Una psicologa esperta nell’elaborazione delle ferite emotive illustra l’impatto che i traumi dell’infanzia hanno sulla vita e sulle relazioni adulte.
Cosa c’entra la nostra infanzia con i sentimenti che proviamo da adulti? Secondo Marta Segrelles, psicologa che ha appena dato alle stampe un nuovo libro, Abraza a la niña que fuiste (Bruguera, 2023), c’entra moltissimo. Le esperienze vissute in quegli anni della nostra vita possono essere legate a diverse forme di disagio. La buona notizia è che certe ferite sono ancora guaribili e, quindi, possiamo smettere di portarcele dietro nel nostro presente.
Segrelles è una psicologa esperta in terapia integrativa con approccio umanistico e nell’elaborazione delle ferite emotive. Si occupa di guidare percorsi terapeutici individuali e di gruppo, formare professionisti dell’educazione e della salute mentale e diffondere il suo apprendimento sui social network. Come spiega il titolo del suo ultimo saggio, abbiamo tutti un bambino interiore che dobbiamo abbracciare.
Gli strascichi dell’infanzia nell’età adulta nel bene e nel male
È probabile che alcuni, per le ferite che portano dalle esperienze dell’infanzia o dell’adolescenza, abbiano bisogno di un abbraccio più di altri. In altre parole, tutti abbiamo bisogno di quell’abbraccio, di essere compassionevoli verso noi stessi, di trattarci in modo gentile, ma è vero che le esperienze che abbiamo avuto possono averci influenzato in un modo o nell’altro ed è probabile che questo abbraccio è più atteso in base alle esperienze che abbiamo vissuto in passato.

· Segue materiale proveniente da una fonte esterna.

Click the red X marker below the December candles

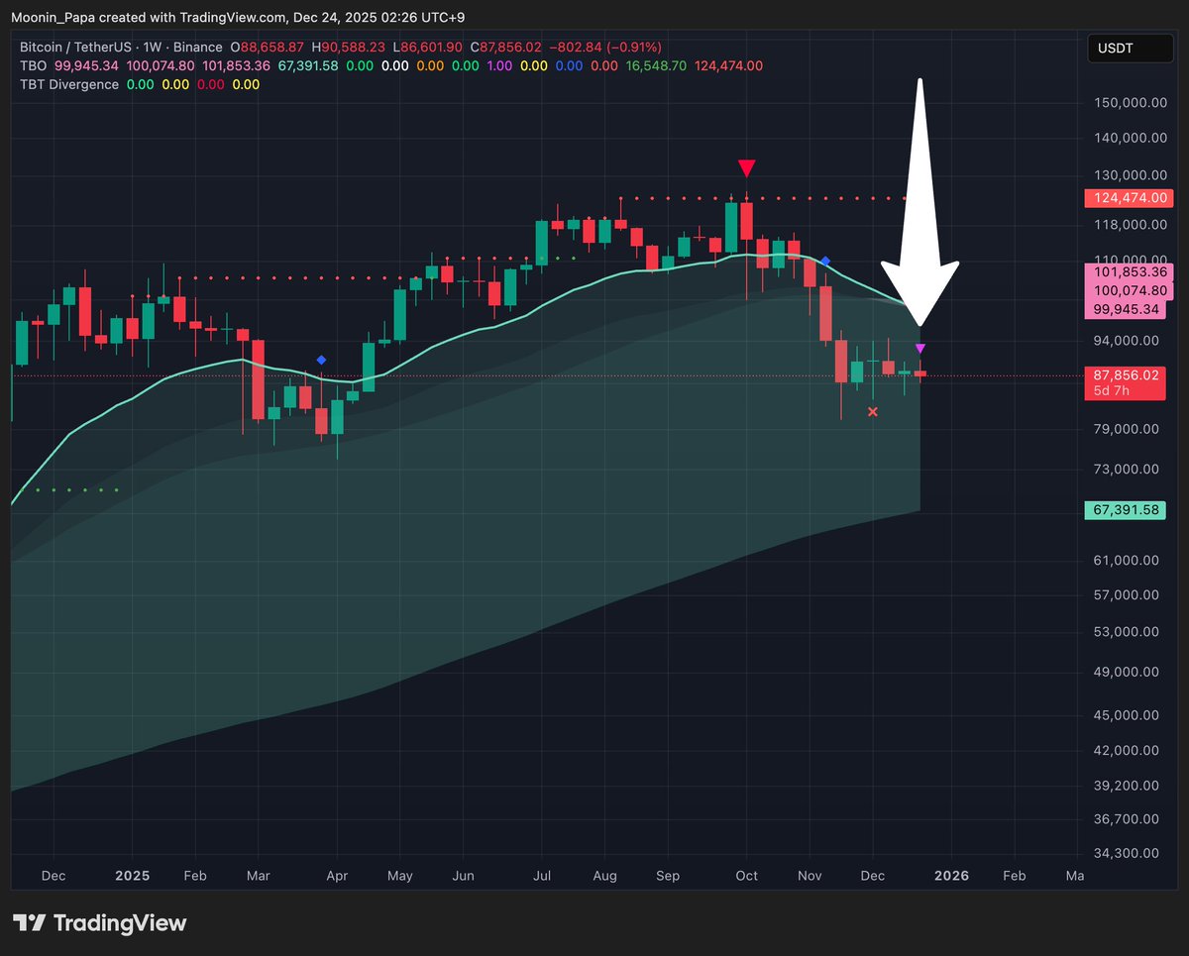(873, 412)
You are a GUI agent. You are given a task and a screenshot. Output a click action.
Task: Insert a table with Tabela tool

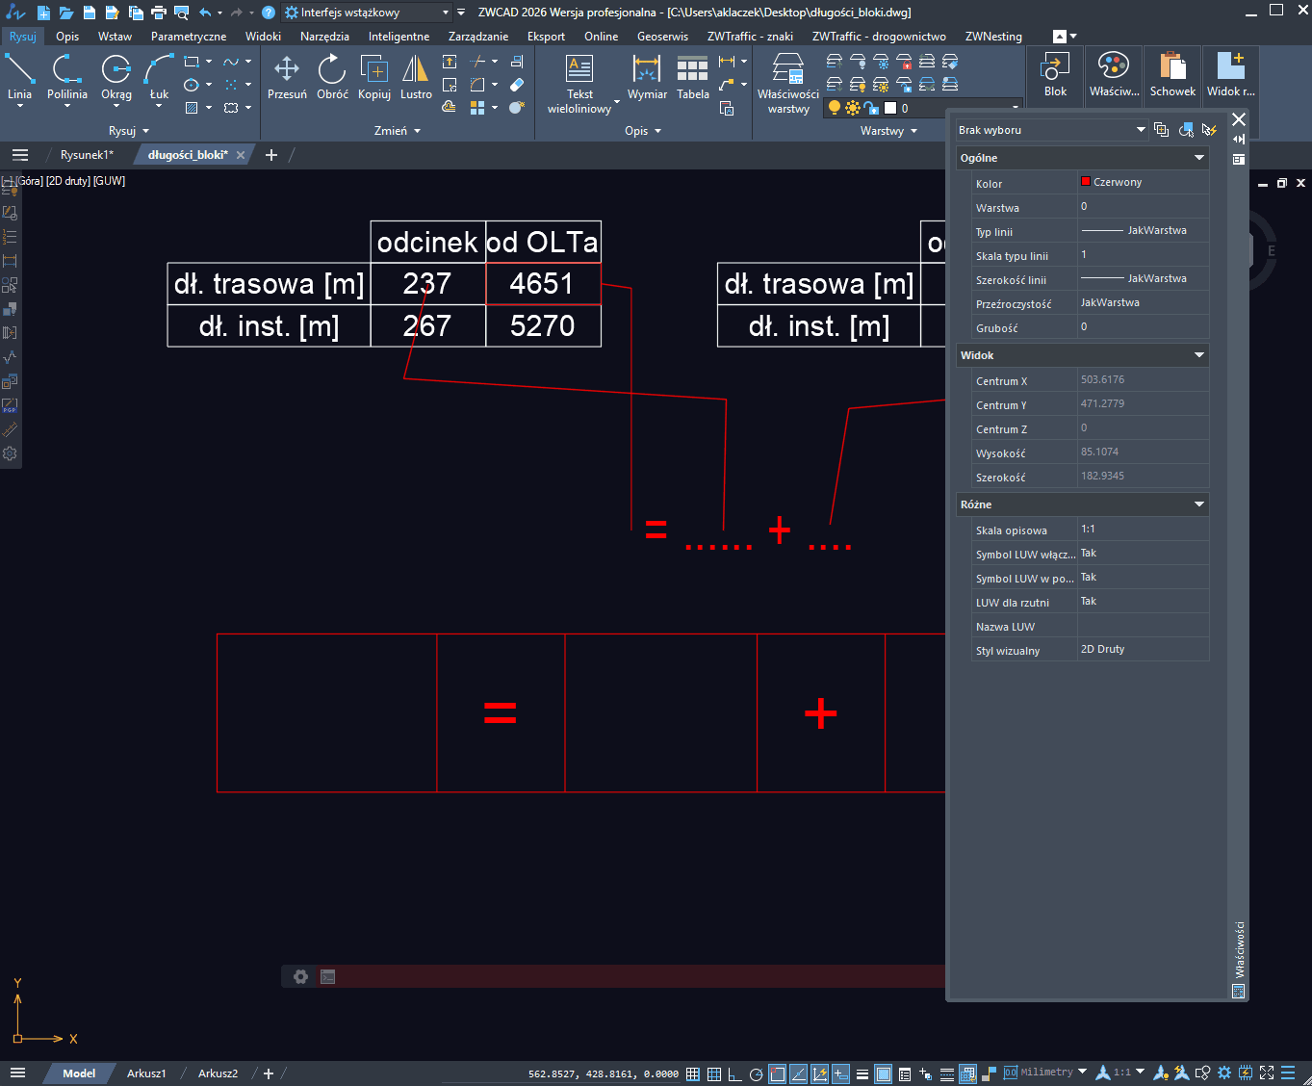(x=692, y=76)
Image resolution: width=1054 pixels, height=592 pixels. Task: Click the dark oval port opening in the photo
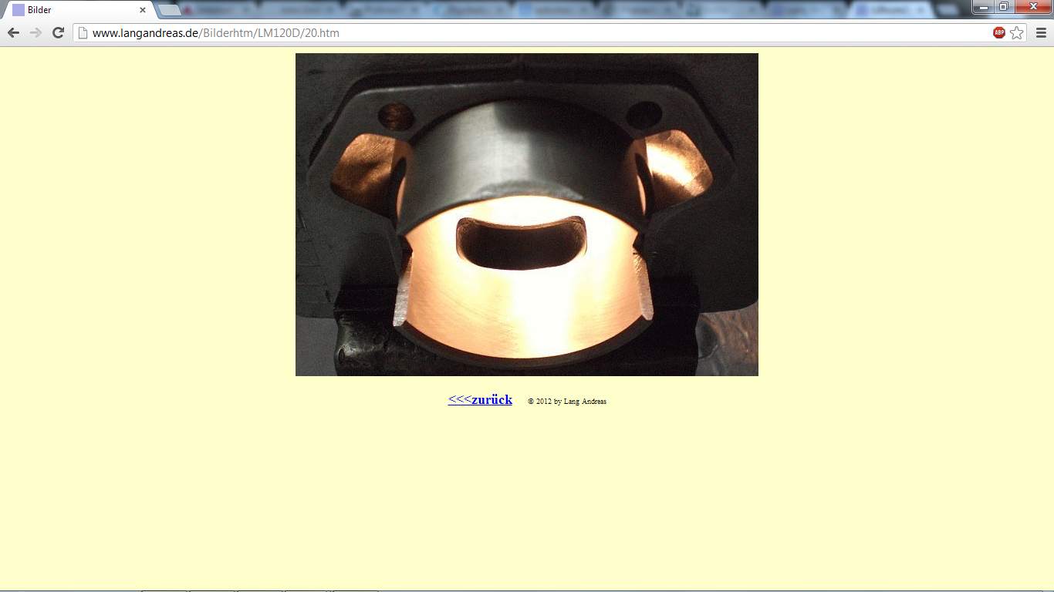[x=521, y=243]
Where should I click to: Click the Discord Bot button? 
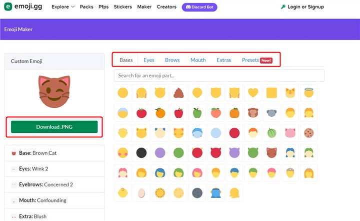click(200, 7)
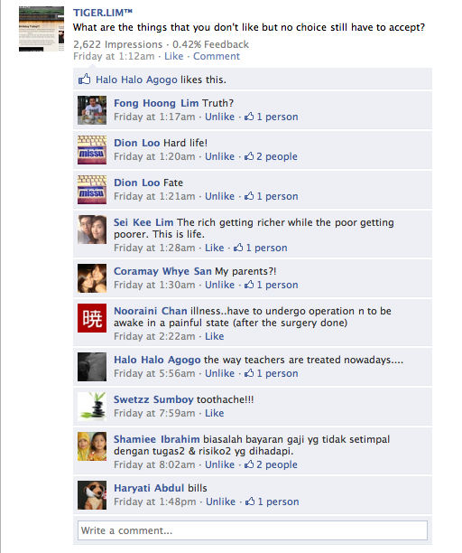Like Nooraini Chan's illness comment
Screen dimensions: 462x553
pos(215,336)
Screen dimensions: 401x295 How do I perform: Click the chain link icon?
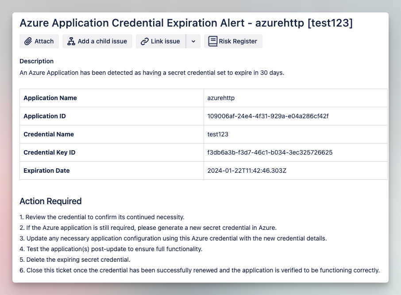pos(145,41)

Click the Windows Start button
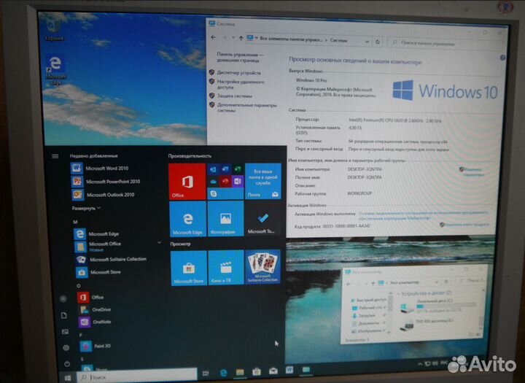(69, 378)
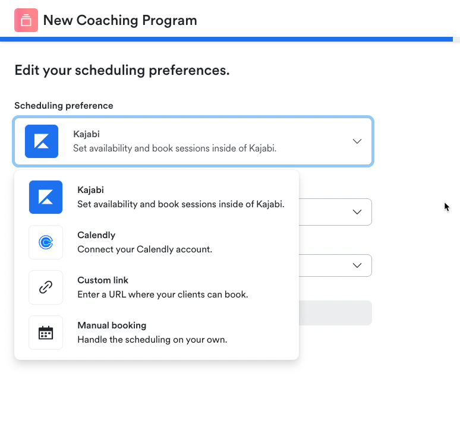460x427 pixels.
Task: Click the Custom link chain icon
Action: point(46,287)
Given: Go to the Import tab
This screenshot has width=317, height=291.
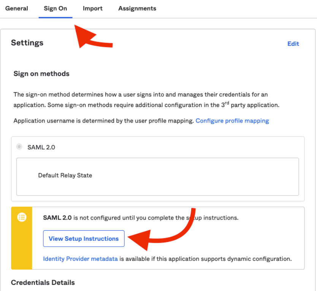Looking at the screenshot, I should tap(93, 8).
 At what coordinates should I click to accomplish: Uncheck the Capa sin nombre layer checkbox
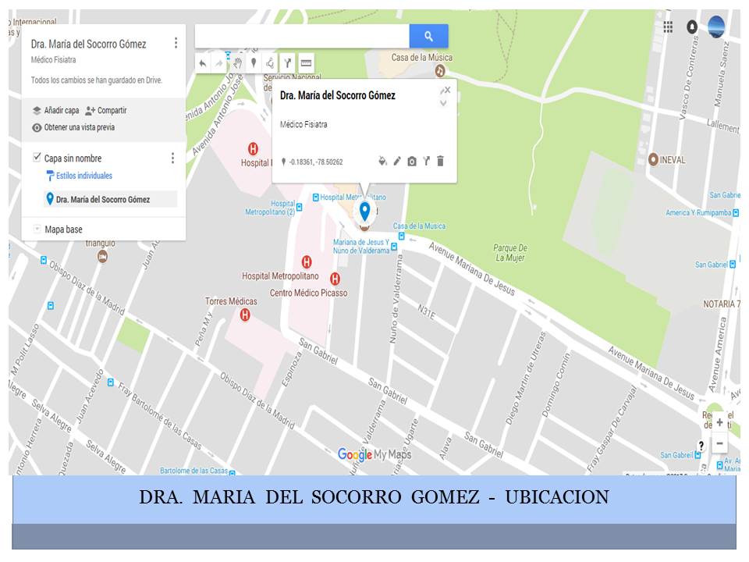click(x=37, y=158)
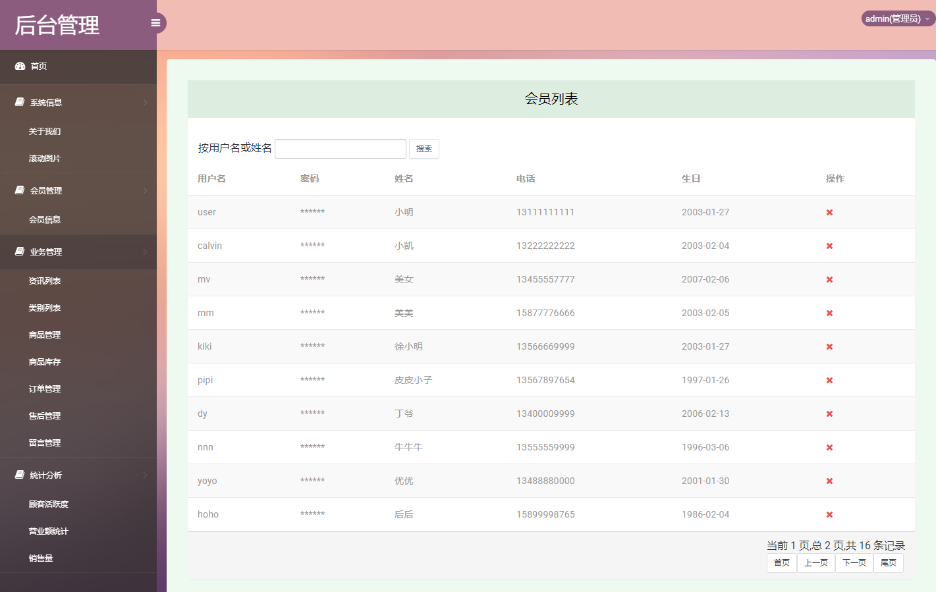The width and height of the screenshot is (936, 592).
Task: Click the 搜索 search button
Action: coord(424,149)
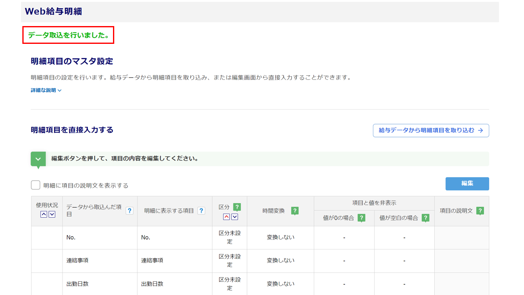
Task: Click the 出勤日数 cell in データから取込んだ項目
Action: [x=77, y=284]
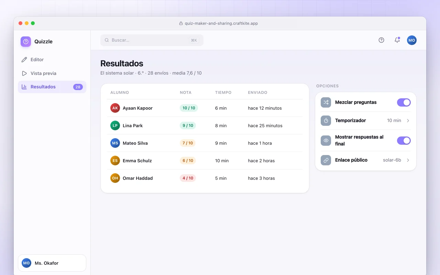Select the Resultados sidebar item
Viewport: 440px width, 275px height.
tap(52, 87)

Secondo Segrelles, molte delle nostre esperienze, nel momento in cui si sono verificate, non hanno potuto essere elaborate e quindi sono state lasciate fuori dalla nostra storia. Forse non le ricordiamo, ma quando meno ce lo aspettiamo riappaiono, perché non le cancelliamo, ma restano presenti in altre forme: credenze, pensieri o sensazioni. Tutte le esperienze che non sono state in grado di integrarsi nel nostro vissuto prima o poi tornano a galla. Ogni persona cresce e supera delle tappe, ma c’è sempre qualcosa che resta lì sotto, come chiuso in una porta che non vogliamo aprire. Il punto è che a volte abbiamo bisogno di farlo per andare avanti.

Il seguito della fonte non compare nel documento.